The first place we always start when coaching our personal training clients in Napa is general strength of the primary movers of the body. These regions include compound lower body, upper body pushing, upper body pulling, and core movements. Developing strength in these areas alleviate symptoms mentioned at the beginning of this article after the first 30 days of a concentrated strength and conditioning program. A common place to start when helping older clients fend off age is the hip and core exercises. The joints and muscles of the hips control one’s ability to move, have balance, and yield sufficient coordination when walking.
Additionally, the hips help provide sufficient posture as we get up and down out of chairs, get in and out of cars, and stand up from the floor. A go-to exercise to for hip and lower extremity strength is the common squat. To practice squatting, we start our clients off with box squats. This is an exercise where the participant squats down until their bottom rests on a box and then pushes their heels in the ground and stands up. This is an easy exercise that can be performed at home to help strengthen the lower body performing 10 repetitions every day using a chair.
Another focus of strength for an aging population is upper body strength. The dreaded task of getting up and down off the ground will more than likely pose a challenge for most of us as we age. However, we should all be able to roll onto our sides and post up onto to our elbow from laying on our backs. From there, we can either get up to our knees or use an object to help us up.
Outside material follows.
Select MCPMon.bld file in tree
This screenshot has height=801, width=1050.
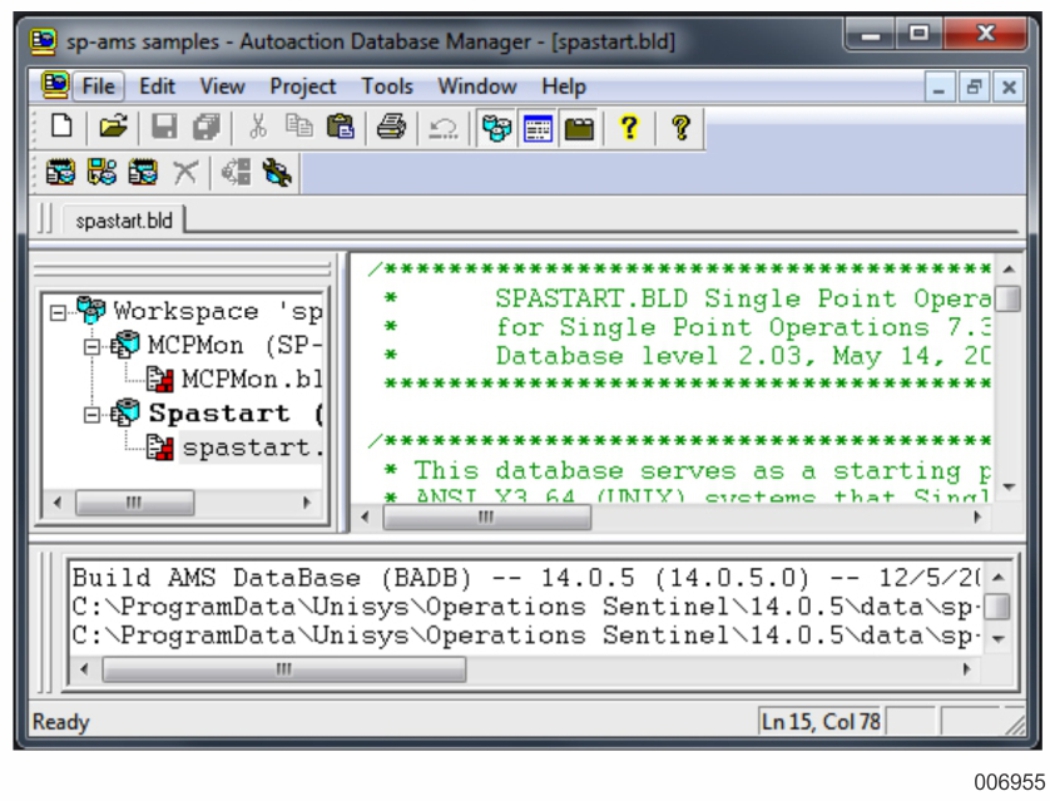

Insufficient upper body strength creates fear at the thought of such a task. A simple and effective exercise to improve upper body strength is the simple plank. Simply find an inclined object such as countertop and hold the plank position for 30 seconds. Performing this at least 4 times per week will support upper body strength. This will assist in accomplishing more tasks throughout the day.
Functional strength for gripping, interacting in hobbies and crafts, and standing up from the floor are tasks we should all be able to do as we age. If we want to independently be able to perform these functions, make sure to take some time out to not only move more, but to strengthen the entire body for the long run.